§ Problem details
Extract from the entries below, exactly as given, only the lines from the line containing "Instruction: Click the weather" to the line containing "Select the Tokens(USD)", both lines included.

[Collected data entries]
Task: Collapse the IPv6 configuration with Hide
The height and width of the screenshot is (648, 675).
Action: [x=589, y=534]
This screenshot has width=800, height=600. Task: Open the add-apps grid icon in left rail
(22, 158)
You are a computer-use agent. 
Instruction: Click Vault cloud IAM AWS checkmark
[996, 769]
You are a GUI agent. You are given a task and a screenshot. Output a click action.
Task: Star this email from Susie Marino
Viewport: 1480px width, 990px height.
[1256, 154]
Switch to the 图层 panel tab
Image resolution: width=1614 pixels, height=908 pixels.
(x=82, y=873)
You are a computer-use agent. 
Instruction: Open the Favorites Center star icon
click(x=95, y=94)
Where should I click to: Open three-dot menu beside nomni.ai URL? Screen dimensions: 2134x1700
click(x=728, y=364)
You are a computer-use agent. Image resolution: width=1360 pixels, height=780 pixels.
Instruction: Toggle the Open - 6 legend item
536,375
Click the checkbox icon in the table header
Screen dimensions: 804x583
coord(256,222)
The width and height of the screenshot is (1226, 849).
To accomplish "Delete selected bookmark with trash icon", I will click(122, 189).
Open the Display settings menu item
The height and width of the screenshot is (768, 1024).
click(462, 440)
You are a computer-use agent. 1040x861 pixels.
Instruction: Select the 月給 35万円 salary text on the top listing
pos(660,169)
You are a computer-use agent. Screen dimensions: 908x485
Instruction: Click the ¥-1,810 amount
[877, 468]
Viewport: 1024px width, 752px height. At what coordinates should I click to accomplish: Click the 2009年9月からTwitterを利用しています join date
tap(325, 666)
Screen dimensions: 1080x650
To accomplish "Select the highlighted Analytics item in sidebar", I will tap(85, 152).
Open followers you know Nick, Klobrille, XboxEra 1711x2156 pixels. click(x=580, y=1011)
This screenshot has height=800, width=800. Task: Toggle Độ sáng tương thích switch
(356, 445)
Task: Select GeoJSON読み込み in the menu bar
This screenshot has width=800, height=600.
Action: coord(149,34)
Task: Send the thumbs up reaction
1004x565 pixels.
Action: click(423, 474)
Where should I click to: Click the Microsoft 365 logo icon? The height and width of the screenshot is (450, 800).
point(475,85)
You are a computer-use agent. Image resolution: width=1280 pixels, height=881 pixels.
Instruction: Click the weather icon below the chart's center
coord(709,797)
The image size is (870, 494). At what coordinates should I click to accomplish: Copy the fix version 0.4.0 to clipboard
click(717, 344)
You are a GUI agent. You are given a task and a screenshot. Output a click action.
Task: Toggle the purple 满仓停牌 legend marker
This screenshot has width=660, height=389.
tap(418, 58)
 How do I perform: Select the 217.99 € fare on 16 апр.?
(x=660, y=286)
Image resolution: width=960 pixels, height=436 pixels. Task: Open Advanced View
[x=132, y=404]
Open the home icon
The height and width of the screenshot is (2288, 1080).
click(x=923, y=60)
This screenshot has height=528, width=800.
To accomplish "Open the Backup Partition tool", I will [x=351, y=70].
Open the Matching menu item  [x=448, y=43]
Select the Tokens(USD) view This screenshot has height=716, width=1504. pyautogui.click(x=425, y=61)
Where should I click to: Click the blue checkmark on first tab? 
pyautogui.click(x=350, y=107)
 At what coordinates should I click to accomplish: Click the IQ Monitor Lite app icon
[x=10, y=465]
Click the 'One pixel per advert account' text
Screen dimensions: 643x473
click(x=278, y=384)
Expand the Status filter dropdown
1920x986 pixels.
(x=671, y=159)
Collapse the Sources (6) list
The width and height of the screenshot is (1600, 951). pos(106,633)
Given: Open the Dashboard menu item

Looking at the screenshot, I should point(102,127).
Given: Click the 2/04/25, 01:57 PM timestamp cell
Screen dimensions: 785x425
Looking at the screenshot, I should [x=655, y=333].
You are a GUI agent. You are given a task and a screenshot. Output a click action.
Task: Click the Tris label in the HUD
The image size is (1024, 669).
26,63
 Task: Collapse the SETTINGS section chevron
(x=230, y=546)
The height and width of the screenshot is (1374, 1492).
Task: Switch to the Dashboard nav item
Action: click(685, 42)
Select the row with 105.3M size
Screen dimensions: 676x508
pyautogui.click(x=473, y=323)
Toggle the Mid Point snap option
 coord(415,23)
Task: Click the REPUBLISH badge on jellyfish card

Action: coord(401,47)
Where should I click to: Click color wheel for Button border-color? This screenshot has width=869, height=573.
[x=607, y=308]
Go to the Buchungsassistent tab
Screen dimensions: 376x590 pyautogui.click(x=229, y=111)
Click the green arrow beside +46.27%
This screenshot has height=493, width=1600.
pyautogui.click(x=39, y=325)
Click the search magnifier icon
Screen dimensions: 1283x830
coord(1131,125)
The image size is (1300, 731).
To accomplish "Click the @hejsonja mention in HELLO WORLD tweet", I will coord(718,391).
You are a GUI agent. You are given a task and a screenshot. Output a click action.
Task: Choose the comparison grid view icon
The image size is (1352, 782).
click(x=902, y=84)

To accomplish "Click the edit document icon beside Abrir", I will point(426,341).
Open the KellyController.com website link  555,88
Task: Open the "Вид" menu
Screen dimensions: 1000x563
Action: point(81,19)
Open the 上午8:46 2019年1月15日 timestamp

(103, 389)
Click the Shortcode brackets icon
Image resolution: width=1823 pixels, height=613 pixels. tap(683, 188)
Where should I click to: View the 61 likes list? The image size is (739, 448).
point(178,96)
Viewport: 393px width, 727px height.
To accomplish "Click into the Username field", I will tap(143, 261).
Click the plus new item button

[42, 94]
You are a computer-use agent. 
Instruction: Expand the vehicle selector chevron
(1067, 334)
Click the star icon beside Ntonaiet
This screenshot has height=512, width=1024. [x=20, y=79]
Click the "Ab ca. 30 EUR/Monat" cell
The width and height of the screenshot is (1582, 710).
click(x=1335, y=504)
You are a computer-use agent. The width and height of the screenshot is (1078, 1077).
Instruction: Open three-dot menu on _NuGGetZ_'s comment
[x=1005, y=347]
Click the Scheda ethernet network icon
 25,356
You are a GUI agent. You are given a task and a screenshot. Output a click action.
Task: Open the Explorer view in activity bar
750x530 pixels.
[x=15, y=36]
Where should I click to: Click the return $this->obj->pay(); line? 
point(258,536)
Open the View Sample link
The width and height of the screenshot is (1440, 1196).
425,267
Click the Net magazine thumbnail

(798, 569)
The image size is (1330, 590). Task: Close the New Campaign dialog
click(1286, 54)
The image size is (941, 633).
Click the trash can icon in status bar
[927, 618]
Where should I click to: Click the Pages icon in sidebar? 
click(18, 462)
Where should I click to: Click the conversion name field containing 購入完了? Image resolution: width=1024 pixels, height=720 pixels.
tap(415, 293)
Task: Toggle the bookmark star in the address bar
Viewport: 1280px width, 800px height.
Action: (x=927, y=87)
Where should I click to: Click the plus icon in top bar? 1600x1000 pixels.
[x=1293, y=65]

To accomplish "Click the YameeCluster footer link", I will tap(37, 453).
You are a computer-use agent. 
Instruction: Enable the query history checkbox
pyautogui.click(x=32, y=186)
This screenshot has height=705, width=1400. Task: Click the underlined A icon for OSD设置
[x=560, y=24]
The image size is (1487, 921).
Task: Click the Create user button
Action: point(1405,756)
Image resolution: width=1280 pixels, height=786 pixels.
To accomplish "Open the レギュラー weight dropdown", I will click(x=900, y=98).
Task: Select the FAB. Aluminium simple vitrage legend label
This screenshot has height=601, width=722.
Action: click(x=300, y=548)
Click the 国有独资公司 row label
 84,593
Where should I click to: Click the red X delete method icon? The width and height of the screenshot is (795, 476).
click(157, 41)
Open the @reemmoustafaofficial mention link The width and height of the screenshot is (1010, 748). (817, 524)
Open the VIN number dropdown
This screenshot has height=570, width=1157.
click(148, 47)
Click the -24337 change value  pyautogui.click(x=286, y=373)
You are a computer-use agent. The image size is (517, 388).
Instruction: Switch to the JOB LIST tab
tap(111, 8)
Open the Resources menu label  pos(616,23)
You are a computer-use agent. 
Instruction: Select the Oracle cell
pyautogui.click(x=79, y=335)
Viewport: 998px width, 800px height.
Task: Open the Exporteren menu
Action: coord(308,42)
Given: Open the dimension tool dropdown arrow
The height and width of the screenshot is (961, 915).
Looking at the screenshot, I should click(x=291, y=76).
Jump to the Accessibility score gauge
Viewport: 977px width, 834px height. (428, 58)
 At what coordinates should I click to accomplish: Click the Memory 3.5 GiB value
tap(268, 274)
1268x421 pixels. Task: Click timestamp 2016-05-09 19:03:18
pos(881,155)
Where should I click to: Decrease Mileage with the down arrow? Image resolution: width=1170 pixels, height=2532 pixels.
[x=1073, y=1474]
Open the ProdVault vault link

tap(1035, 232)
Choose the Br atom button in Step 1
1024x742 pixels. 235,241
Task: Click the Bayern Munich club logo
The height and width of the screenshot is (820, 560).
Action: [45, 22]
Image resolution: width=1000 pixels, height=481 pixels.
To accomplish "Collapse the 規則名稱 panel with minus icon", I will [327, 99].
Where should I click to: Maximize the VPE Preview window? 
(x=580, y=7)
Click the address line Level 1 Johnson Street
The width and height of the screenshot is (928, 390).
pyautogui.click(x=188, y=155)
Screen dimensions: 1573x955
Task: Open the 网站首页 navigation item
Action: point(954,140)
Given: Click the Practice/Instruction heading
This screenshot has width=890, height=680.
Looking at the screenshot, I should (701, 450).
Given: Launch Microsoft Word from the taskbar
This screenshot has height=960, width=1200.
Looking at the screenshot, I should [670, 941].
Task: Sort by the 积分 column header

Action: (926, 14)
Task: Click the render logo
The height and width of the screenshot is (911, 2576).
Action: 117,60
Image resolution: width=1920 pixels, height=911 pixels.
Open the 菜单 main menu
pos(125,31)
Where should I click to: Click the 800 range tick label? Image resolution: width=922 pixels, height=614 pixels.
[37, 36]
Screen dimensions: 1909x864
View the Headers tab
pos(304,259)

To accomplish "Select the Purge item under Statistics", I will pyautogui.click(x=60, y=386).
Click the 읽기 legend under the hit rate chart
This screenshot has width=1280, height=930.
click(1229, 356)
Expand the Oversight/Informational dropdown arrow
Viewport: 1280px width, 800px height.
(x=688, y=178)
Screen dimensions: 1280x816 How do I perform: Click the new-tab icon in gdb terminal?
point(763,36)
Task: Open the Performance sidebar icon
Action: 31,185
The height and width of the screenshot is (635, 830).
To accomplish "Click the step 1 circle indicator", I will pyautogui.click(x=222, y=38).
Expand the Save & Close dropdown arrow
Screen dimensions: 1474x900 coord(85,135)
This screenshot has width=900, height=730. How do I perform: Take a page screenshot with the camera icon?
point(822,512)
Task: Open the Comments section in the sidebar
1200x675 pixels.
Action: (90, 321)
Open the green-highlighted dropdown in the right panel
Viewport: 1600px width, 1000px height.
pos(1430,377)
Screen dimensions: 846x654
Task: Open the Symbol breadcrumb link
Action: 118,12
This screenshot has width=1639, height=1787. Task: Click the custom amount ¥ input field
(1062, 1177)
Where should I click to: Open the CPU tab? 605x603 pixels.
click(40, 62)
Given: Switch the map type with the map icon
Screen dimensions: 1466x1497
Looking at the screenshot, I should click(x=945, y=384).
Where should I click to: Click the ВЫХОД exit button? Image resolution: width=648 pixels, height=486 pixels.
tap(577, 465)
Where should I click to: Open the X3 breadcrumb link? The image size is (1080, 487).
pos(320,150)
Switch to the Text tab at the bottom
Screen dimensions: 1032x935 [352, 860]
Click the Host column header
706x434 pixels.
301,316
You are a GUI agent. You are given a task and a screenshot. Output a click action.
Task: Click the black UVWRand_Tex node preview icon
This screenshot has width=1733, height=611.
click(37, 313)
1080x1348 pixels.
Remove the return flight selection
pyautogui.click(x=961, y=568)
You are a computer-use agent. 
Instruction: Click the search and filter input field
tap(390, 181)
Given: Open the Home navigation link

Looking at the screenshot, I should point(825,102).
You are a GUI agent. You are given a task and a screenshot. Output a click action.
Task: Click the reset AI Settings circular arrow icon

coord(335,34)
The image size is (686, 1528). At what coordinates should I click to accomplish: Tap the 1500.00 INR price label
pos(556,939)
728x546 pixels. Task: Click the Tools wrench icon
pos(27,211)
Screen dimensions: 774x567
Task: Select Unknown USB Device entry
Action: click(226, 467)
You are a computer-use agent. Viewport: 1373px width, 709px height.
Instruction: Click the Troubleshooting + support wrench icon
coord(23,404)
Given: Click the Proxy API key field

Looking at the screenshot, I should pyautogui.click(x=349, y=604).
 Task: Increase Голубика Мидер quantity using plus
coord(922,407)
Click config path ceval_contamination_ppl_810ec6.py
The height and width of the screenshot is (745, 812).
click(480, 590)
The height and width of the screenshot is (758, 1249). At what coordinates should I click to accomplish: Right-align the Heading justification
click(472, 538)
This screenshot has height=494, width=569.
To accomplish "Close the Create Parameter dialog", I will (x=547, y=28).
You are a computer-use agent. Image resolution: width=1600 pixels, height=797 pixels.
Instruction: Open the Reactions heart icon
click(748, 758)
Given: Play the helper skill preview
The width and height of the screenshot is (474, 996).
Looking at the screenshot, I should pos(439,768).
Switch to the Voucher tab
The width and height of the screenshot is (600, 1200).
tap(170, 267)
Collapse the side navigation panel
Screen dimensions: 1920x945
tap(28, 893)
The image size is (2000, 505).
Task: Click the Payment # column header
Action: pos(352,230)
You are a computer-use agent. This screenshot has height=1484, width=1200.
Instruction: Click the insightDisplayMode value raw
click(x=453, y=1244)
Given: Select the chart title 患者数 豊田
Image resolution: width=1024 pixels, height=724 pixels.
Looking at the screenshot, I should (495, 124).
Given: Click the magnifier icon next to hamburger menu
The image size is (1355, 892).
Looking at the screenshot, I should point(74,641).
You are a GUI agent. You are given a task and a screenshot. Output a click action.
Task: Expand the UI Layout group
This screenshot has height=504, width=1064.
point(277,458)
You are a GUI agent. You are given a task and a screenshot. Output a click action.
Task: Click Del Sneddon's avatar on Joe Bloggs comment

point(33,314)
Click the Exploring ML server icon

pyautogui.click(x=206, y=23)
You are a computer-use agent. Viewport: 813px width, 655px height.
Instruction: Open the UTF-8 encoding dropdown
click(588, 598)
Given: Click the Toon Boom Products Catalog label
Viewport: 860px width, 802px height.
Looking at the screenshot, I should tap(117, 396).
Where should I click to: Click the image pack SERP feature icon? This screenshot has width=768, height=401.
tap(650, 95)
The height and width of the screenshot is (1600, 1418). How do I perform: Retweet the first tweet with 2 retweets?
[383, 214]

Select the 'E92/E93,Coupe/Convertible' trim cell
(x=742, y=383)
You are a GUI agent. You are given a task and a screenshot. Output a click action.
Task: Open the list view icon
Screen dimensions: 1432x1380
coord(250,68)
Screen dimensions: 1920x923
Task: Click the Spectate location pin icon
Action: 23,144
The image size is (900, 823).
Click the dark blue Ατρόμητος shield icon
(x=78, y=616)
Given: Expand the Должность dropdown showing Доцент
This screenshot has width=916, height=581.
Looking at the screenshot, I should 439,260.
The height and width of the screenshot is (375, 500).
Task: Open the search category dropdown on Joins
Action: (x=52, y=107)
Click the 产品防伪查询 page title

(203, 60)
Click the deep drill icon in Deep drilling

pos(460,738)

§ Written response
Instruction: Click the weather icon below the chart's center
coord(709,797)
The image size is (870, 494). At what coordinates should I click to accomplish: Copy the fix version 0.4.0 to clipboard
click(717, 344)
You are a GUI agent. You are given a task and a screenshot. Output a click action.
Task: Toggle the purple 满仓停牌 legend marker
This screenshot has width=660, height=389.
tap(418, 58)
 How do I perform: Select the 217.99 € fare on 16 апр.?
(x=660, y=286)
Image resolution: width=960 pixels, height=436 pixels. Task: Open Advanced View
[x=132, y=404]
Open the home icon
The height and width of the screenshot is (2288, 1080).
click(x=923, y=60)
This screenshot has height=528, width=800.
To accomplish "Open the Backup Partition tool", I will [x=351, y=70].
Open the Matching menu item  [x=448, y=43]
Select the Tokens(USD) view This screenshot has height=716, width=1504. pyautogui.click(x=425, y=61)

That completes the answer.